I would like to see the similar explanation (as you did for the etanercept) for infliximab. Why patients do discontinue the treatment? I believe it is mostly due to the i.v. injection and the lack of possibility to reintroduce the treatment due to alergic reactions

Reply: We agree with the Reviewer, low adherence to infliximab could be due to route of administration and tolerability. However, our study was not designed to answer safety questions. We added the following  sentences in the Discussion (lines 293-299): “The largest cluster of discontinuers observed for patients with infliximab as index drug could be due to route of administration: it is likely that infliximab is administered in the acute phase and then it is possible a switching to another treatment with an easier route of administration. It is also possible that discontinuation of infliximab or switching from infliximab to another treatment is due to tolerability, however, our data does not allow to test any safety hypothesis.”

 

There is also another aspect - as you earlier mentioned, there was an introduction of new drugs during the period you have studied. Do you think that doctors would encourage patients to change the medication for a better one (as proven in clinical trials)?

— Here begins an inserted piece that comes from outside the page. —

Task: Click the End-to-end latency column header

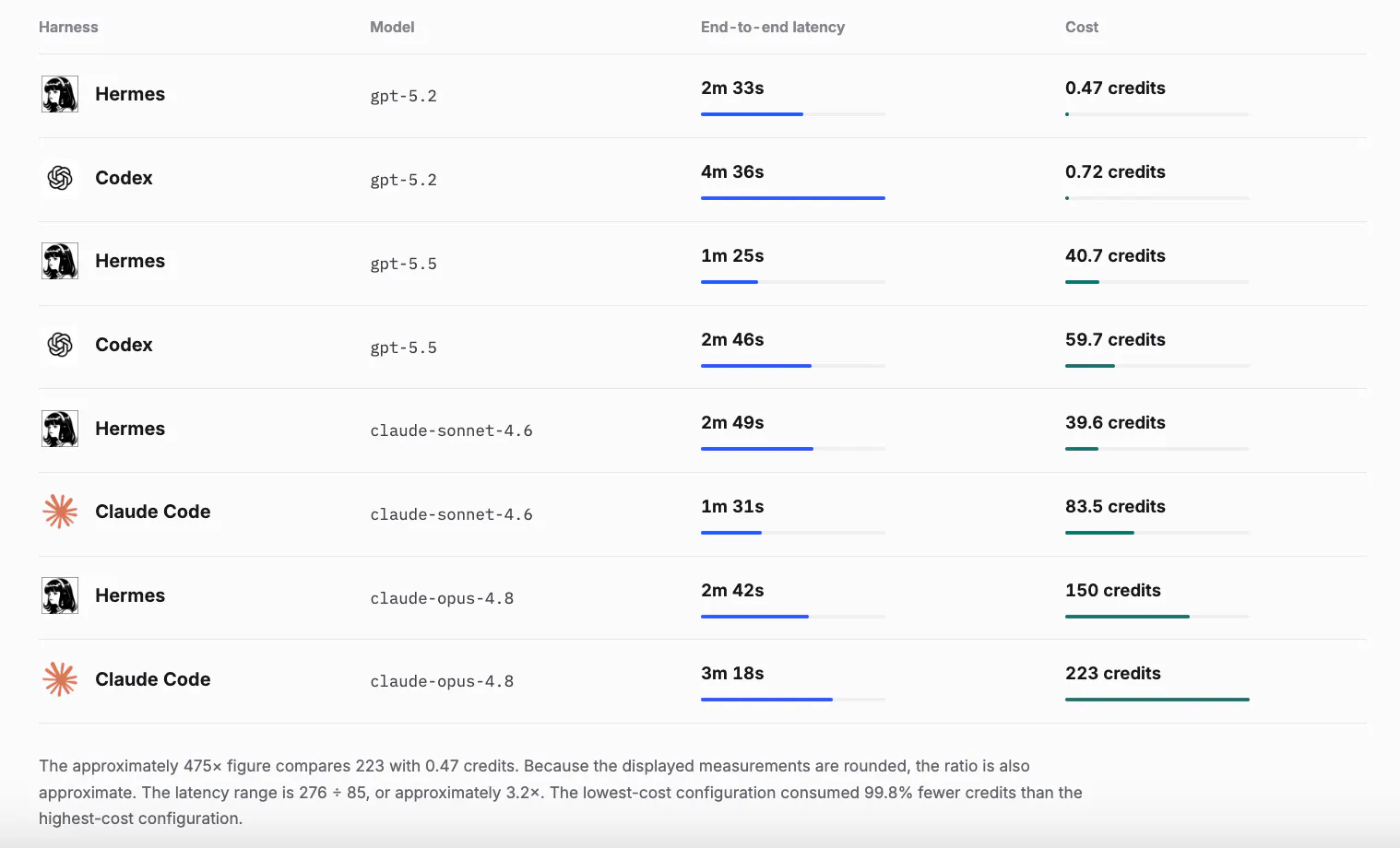Action: pyautogui.click(x=773, y=27)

Reply: In Italy the use of novel drug is closely monitored by the health authority to verify appropriateness, mainly for sustainability reasons. It is very unlikely that clinicians could have switched patients in absence of lack of effectiveness or safety issues.

 

Why the study included only periods of 2011-2016? 5 Years have passed, more drugs were introduced and probably new challanges appeared that are not included into the manuscript. My question is why to publish 5 year old data?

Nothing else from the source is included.